Like in Istanbul, you can hear every language walking the streets of Paris, but unlike in Istanbul, everybody is trying their absolute hardest to be French. Everybody wears berets, eats croissants and macarons, drinks champagne and red Bordeaux blends, and says “merci, madame, bonne journée.” This is because the French—I don’t know how—have pulled off the ultimate PR coup: equating French culture with sophistication, glamour, romance, and luxury. I think this is why so many people, especially Americans, are disappointed when they finally come to Paris, because they’re surprised to see than even in France there’s trash on the street and guys who pee in alleys.


Sunset in Montmartre

I’ll mention one more neighborhood that really exists at that intersection of French glamour and urban...grossness: Montmartre, in the eighteenth arrondissement.

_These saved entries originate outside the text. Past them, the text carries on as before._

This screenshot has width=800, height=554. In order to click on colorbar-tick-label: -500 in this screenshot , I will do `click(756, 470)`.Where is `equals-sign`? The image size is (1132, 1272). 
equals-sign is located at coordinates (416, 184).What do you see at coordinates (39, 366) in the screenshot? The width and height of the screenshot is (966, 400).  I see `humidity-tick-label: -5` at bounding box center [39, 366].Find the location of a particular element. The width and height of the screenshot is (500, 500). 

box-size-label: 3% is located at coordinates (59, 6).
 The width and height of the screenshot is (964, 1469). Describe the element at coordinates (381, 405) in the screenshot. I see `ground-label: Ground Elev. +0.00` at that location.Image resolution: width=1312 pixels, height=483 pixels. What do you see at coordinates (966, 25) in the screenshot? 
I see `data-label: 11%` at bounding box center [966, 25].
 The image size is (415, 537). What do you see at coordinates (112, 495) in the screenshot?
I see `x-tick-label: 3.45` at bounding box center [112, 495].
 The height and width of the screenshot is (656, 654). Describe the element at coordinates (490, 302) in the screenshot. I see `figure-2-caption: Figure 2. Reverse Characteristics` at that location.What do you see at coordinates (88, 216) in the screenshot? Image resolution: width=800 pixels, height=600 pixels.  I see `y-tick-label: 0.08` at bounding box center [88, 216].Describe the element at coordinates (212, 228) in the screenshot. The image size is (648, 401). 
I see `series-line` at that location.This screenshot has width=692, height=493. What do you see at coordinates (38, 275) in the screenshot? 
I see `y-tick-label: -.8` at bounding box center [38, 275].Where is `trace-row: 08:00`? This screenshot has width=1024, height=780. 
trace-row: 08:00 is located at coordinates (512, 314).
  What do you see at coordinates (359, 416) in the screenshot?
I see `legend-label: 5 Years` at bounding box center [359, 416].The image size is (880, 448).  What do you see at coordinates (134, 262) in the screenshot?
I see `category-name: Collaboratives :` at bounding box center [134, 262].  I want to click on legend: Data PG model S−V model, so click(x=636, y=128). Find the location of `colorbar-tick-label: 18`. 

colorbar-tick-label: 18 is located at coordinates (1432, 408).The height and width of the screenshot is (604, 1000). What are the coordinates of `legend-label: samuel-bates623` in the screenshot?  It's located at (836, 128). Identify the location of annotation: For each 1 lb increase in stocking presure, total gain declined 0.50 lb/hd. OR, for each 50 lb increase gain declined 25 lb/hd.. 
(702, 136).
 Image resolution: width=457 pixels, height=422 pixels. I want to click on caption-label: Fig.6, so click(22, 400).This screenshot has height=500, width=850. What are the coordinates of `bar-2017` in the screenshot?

You might know Montmartre for its bohemian cafés and street artists or as the site of the Sacré Coeur and its famous hilltop view of Paris. Montmartre is also the place you’re most likely to get pickpocketed or catcalled or to witness a drug deal going down by the Anvers Mètro stop. The vibe is very "starving artists who don't believe in monogamy or capitalism." It's polarizing. Ayman loves it. “This is real Paris,” he told me and his friend Juan Pablo. Over Sichuan noodles and beer few nights earlier, Renata had made a face at the mention of Montmartre. “Don’t go there at night,” she’s warned me.


I liked it when I walked around by myself and with Ayman and Juan Pablo. The artists in the Place du Tertre were talented and Sacré Cœur was beautiful.

 

I'll be back to Paris soon, hopefully in March, because I can’t get enough of it.